Guido Möllering
Trust and Deception
My talk explores the conceptual relationship between trust and deception. I discuss five main topics: deceptive signals of trustworthiness, the suspension of uncertainty in trust, the moral implications of trusting and deceiving, the trustor’s self-deception, and the reversibility of trust. My conclusion is that trust and deception both enable and prevent one another and that this ambivalent relationship is due to the leaps and lapses of faith that characterize trust and distrust. Beyond implications for further research, the trust-deception ambivalence can help us make better sense of deception in private and public life against the background of trust relationships that enable, prevent, require, and prohibit deception – all at the same time.

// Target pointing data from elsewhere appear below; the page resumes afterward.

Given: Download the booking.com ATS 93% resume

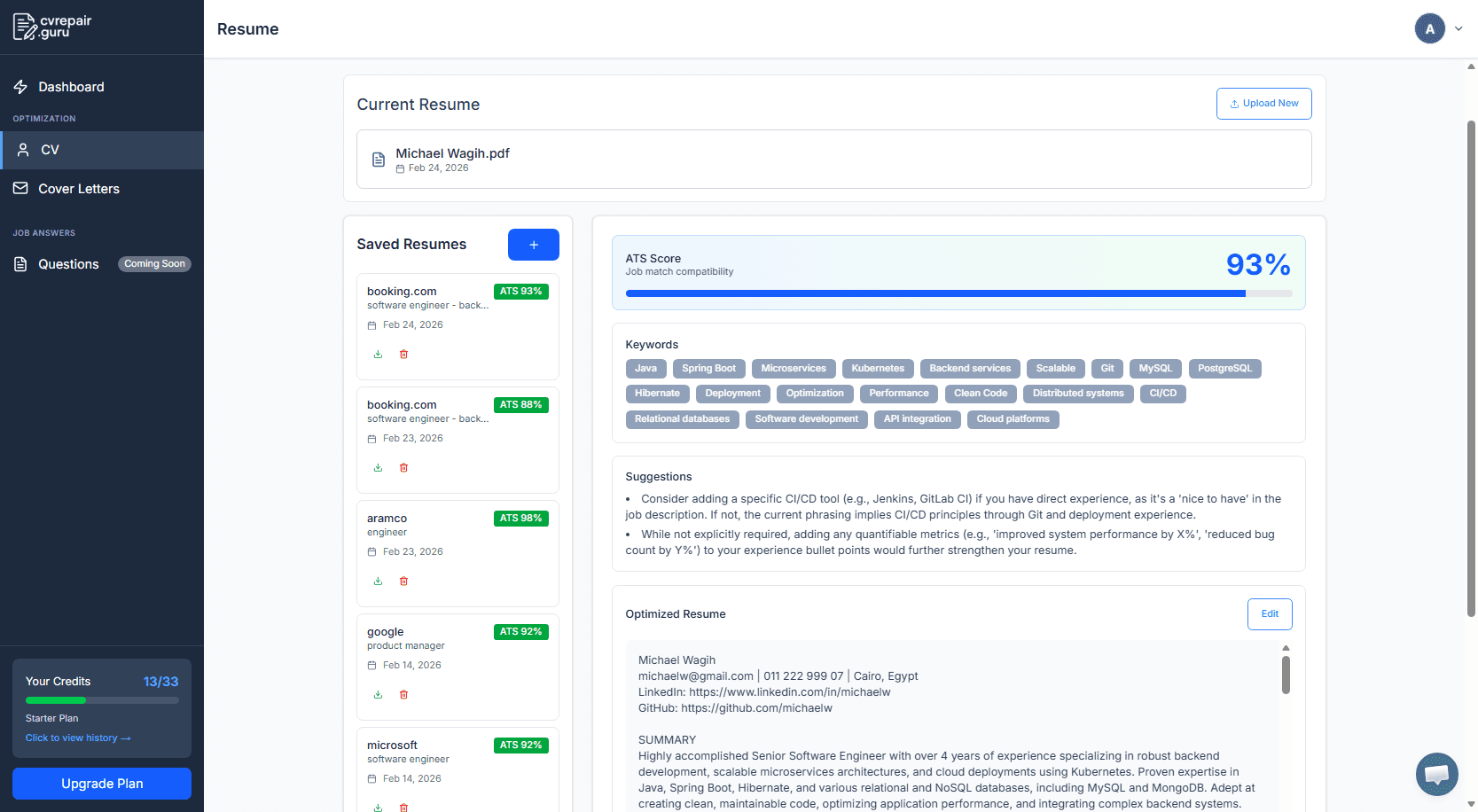Looking at the screenshot, I should click(377, 354).
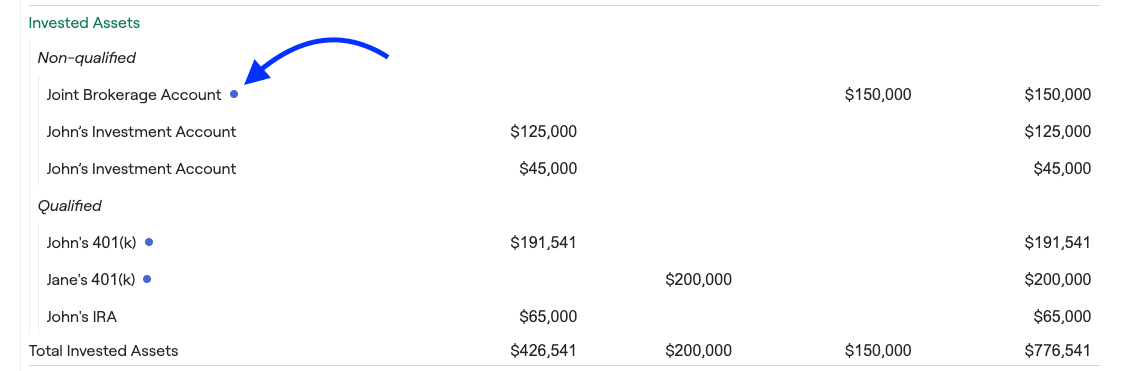The height and width of the screenshot is (371, 1148).
Task: Open the Invested Assets section heading
Action: [x=84, y=23]
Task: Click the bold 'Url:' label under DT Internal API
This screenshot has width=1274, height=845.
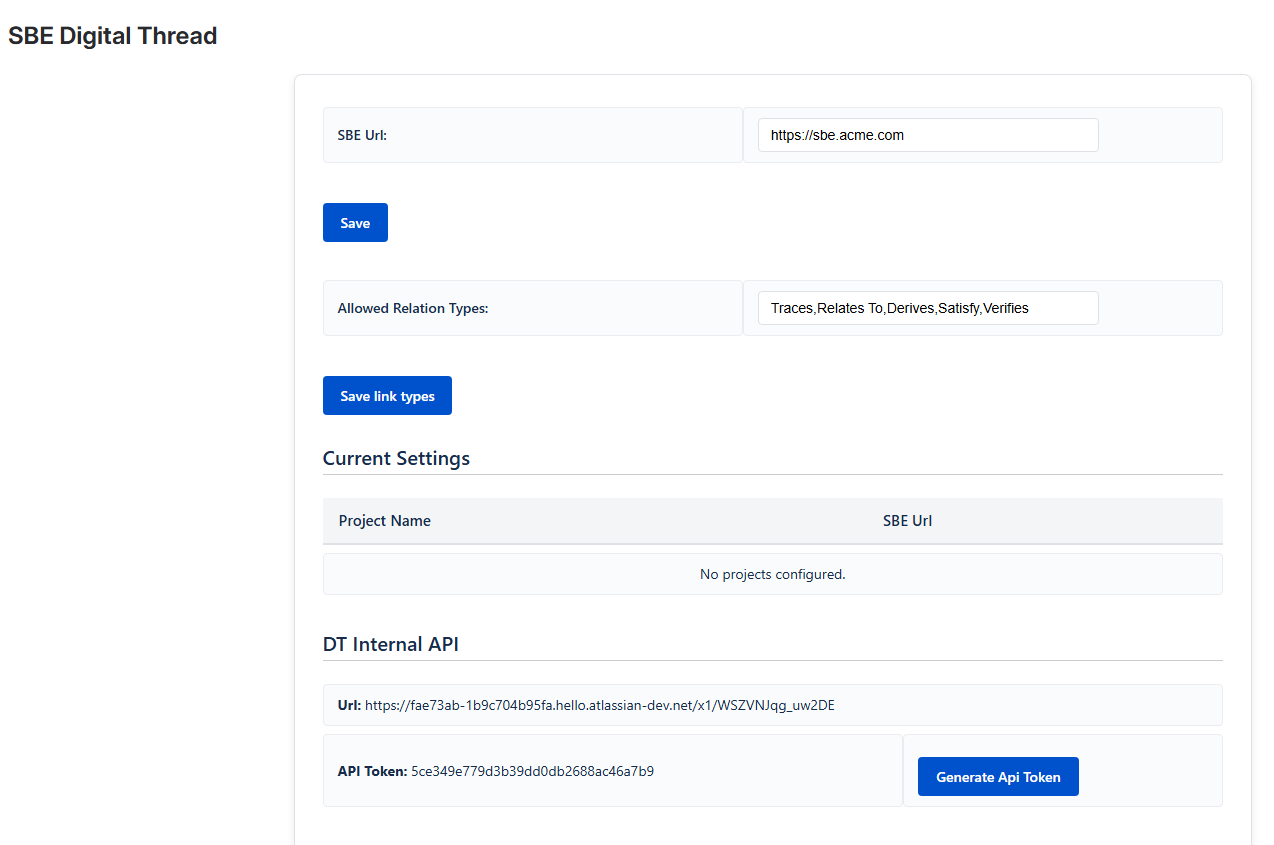Action: (349, 705)
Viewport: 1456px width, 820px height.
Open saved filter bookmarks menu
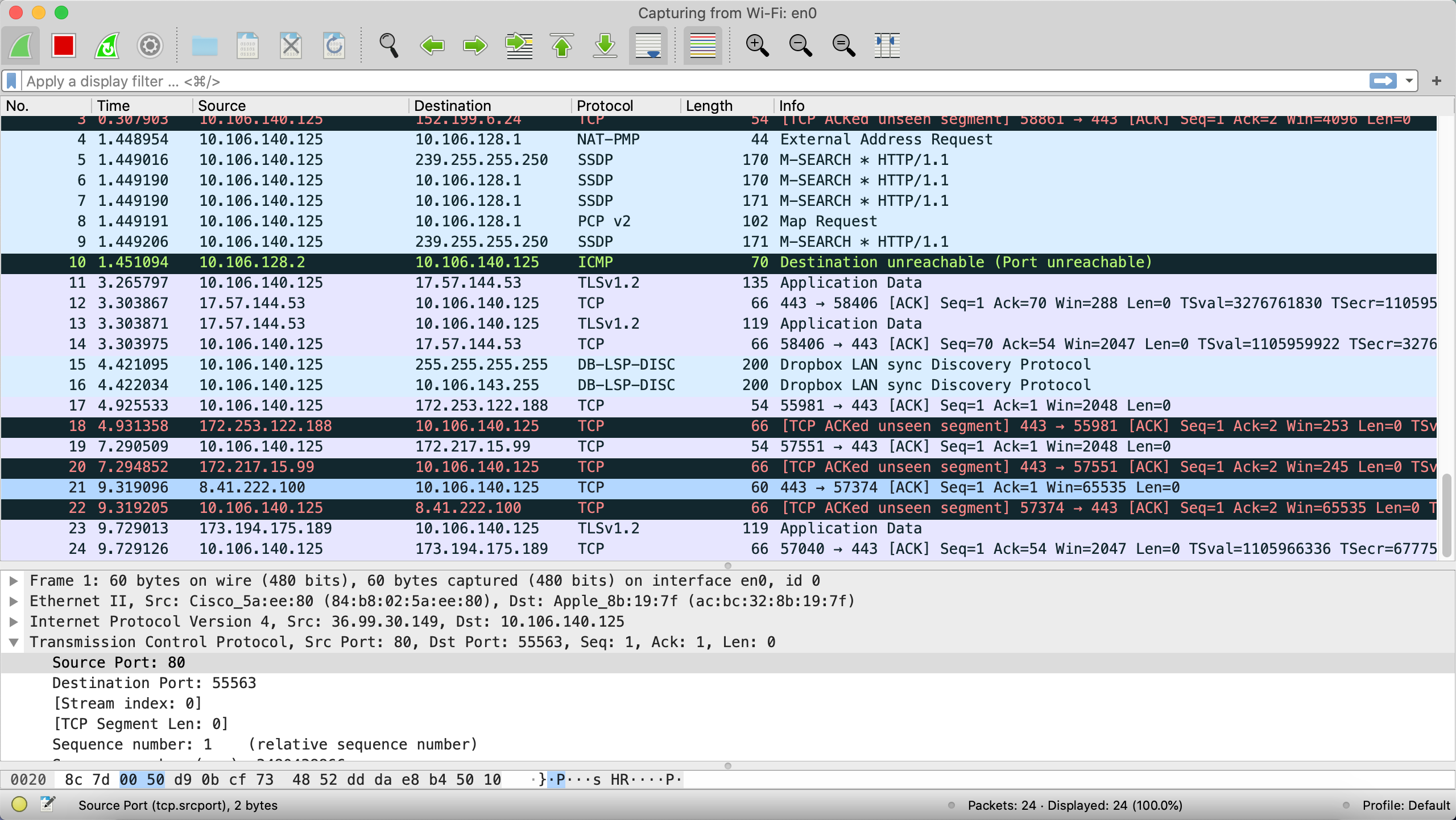coord(10,81)
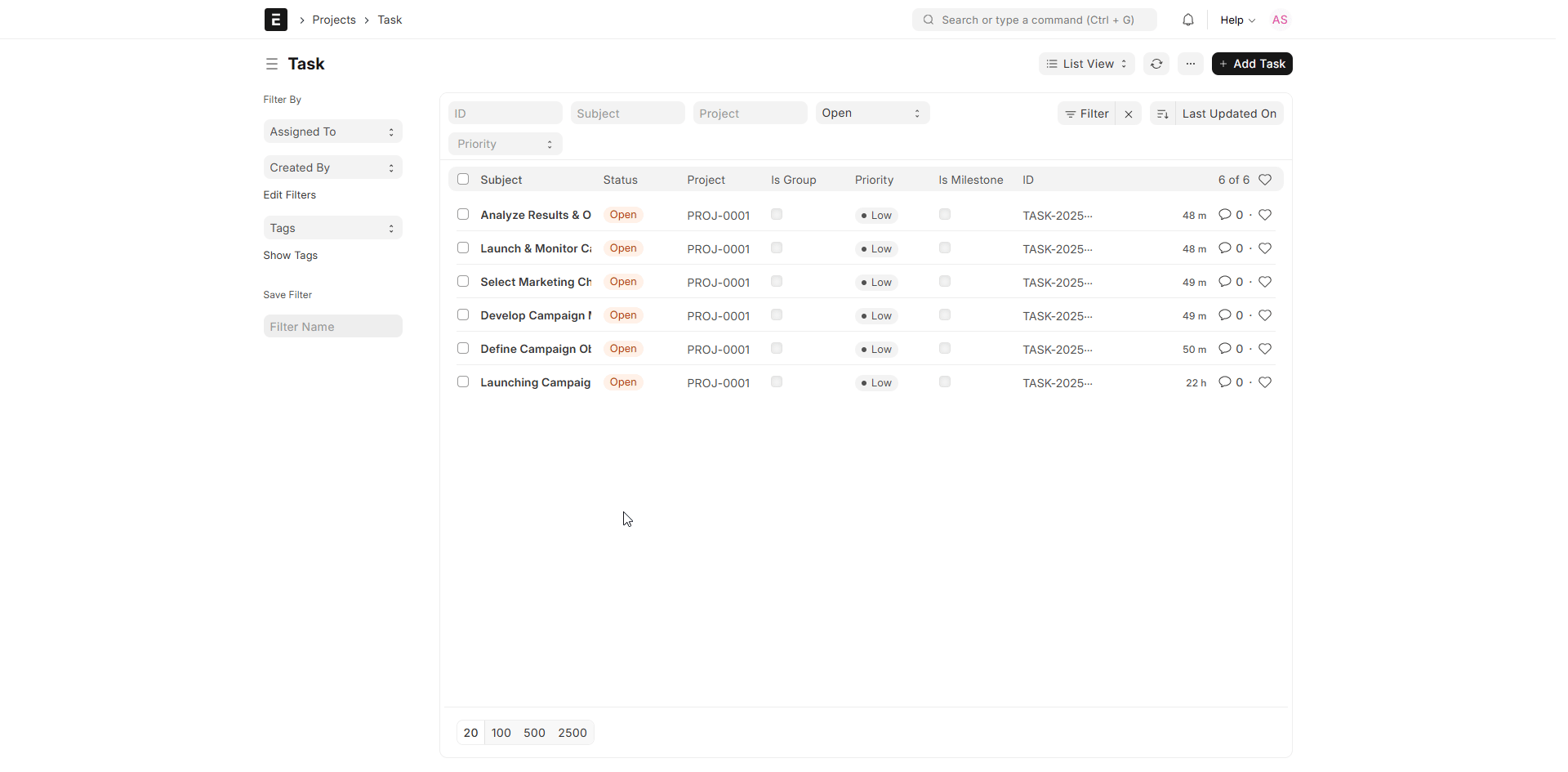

Guido Möllering is associate professor of organization and management at Jacobs University Bremen. Before that he was senior research associate at the Max Planck Institute for the Study of Societies. He has a Ph.D. from the University of Cambridge and completed his habilitation at the Freie Universität Berlin. He is the author of Trust: Reason, Routine, Reflexivity (2006) and has co-edited the Handbook of Research Methods on Trust (due out November 2011). In 2009 he received the Peregrinus Award of the Bavarian Academy of Sciences and Humanities for his interdisciplinary work on trust, and in 2010 he became an associate editor of the recently launched Journal of Trust Research.